While urging reductions in carbon emissions, the National Academy of Sciences today issued two reports which urge ongoing research into geoengineering methods.

According to the Oxford Geoengineering Programme, “geoengineering is the deliberate large-scale intervention in the Earth’s natural systems to counteract climate change.”

Methods of geoengineering include strategies to cool the Earth by reflecting sunlight back into space, filtering carbon out of the air and sequestering it undergound and seeding the oceans with iron to promote the growth of carbon eating organism.

The committee made it clear that they vastly prefer reducing carbon emissions and using lower impact methods of carbon reduction such as forest replanting and low-till farming. However, with greenhouse gasses in the atmosphere above 400 parts per million (PPM) and emissions continuing to rise, the committee felt that geoengineering should be further researched in case it is needed to avoid catastrophe.

“We may need to employ some of these climate interventions techniques to avoid a catastrophe such as the loss of the Antarctic ice sheets, or even to remain below levels of climate change that are considered dangerous in the political arena,” said The University of Michigan’s Joyce Penner, a member of the committee, to phys.org.
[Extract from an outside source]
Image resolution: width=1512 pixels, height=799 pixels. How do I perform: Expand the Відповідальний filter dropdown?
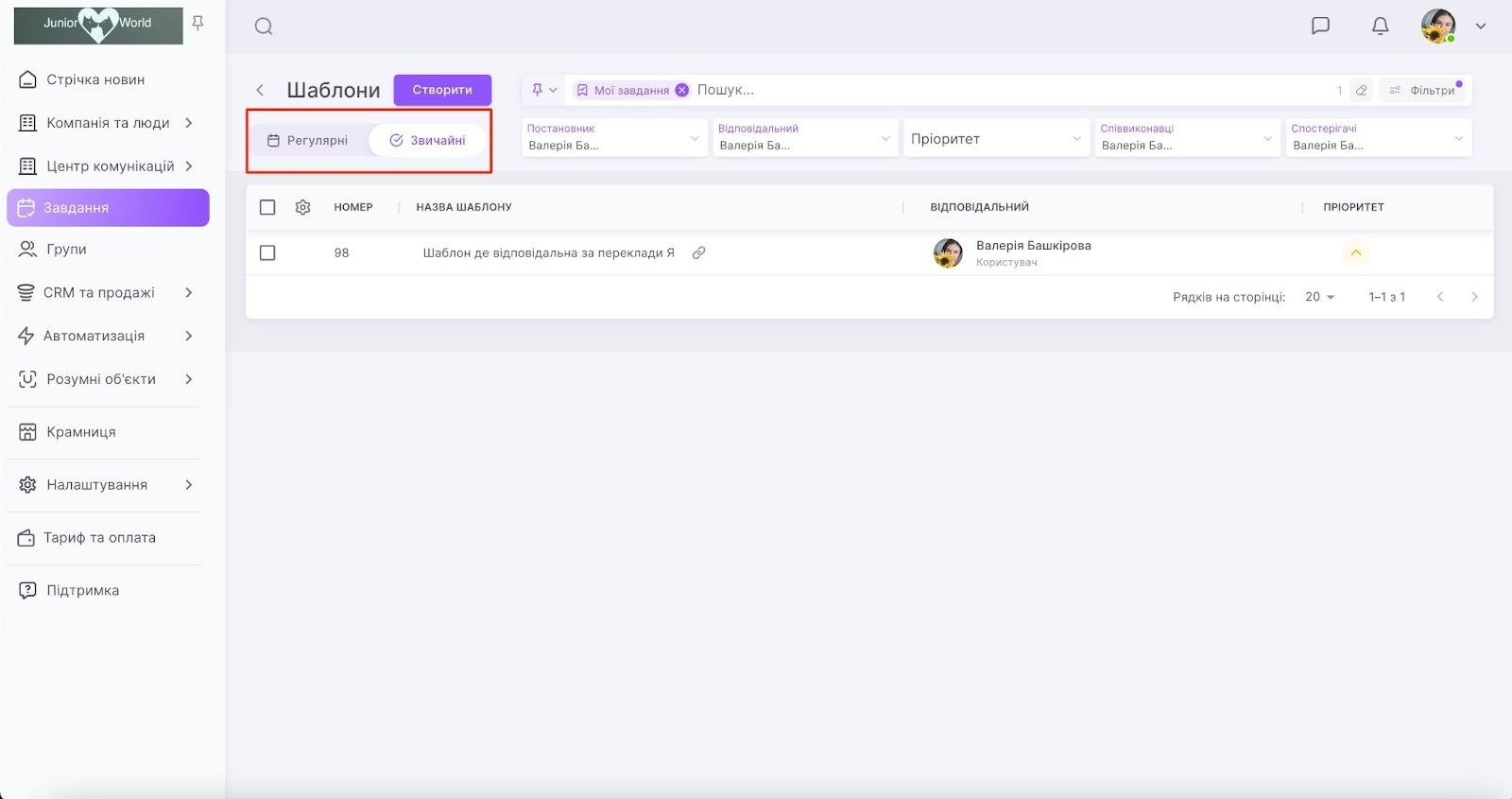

The reports, Climate Intervention: Reflecting Sunlight to Cool the Earth and the other is Climate Intervention: Carbon Dioxide Removal and Reliable Sequestration specifically looked at two primary areas of non-traditional strategies to fight global warming. For each method, the committee considered the cost and technological readiness of the method as well as the environmental and socioeconomic impacts.

The committee found that some of the strategies for “carbon capture and sequestration” have the potential to be a part of a viable plan to reduce carbon in the atmosphere. The group noted however that only prototype systems exist today and that significant development of the technologies would have to take place before it was ready to use.
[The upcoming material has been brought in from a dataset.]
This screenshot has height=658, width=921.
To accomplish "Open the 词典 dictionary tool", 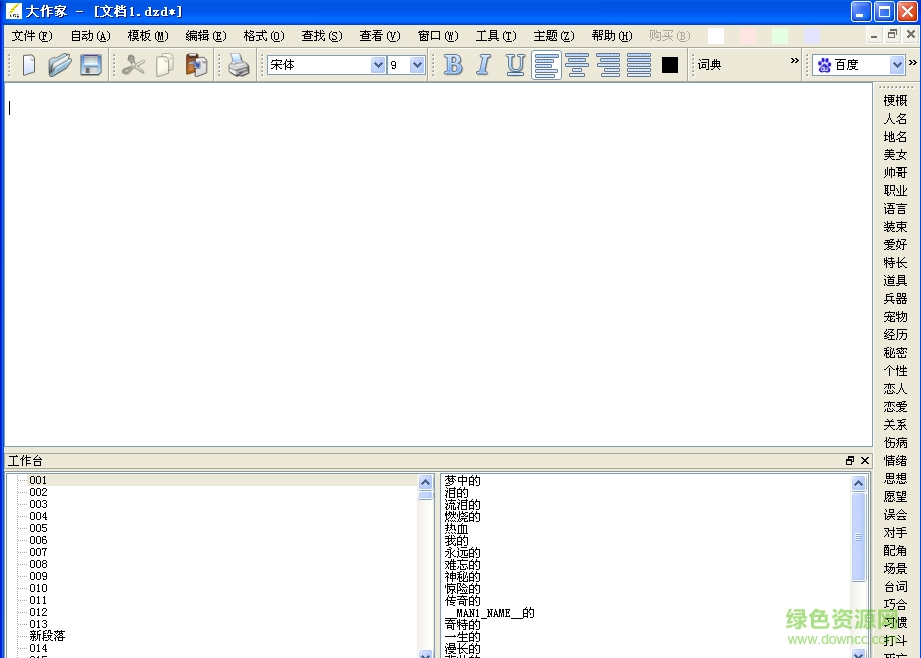I will [x=709, y=65].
For other strategies, the committee recommended further research but warned against implementation at this time.

One method of reflecting sunlight involves pumping sulfur into the atmosphere. This has shown to be an effective way of cooling temperatures when it happens following volcanic eruptions, but it is also the source of acid rain. Another strategy involves spraying the oceans with finer-than-usual particles. These small particles lead to brighter clouds, which in turn reflect more light.

This strategy has the potential to reduce temperatures quickly and inexpensively however, once implemented, it would have to be kept up permanently and could have negative side effects in terms of ozone, weather and human health.

While the committee warned against this strategy, they recommended continued research in the field and all climate intervention possibilities.

“U.S. agencies may have been reluctant to fund this area because of the sense of what we call ‘moral hazard’—that if you start down the road of doing this research you may end up relying on this or condoning this as a way of saving the planet from the cost of decreasing CO2 emissions. But we’ve stated that decreasing emissions must go hand in hand with any climate intervention efforts. We need to develop the knowledge base to allow informed decisions before these dangerous effects are upon us,” said Penner.

Geoengineering has many critics, including Al Gore who called the idea “insane” and Slate‘s Raymond T. Pierrehumbert who calls the ideas “wildly, utterly, howlingly barking mad”.

However, as the committees report says, additional research is still needed. Right now neither side in the discussion really knows what the impact might be.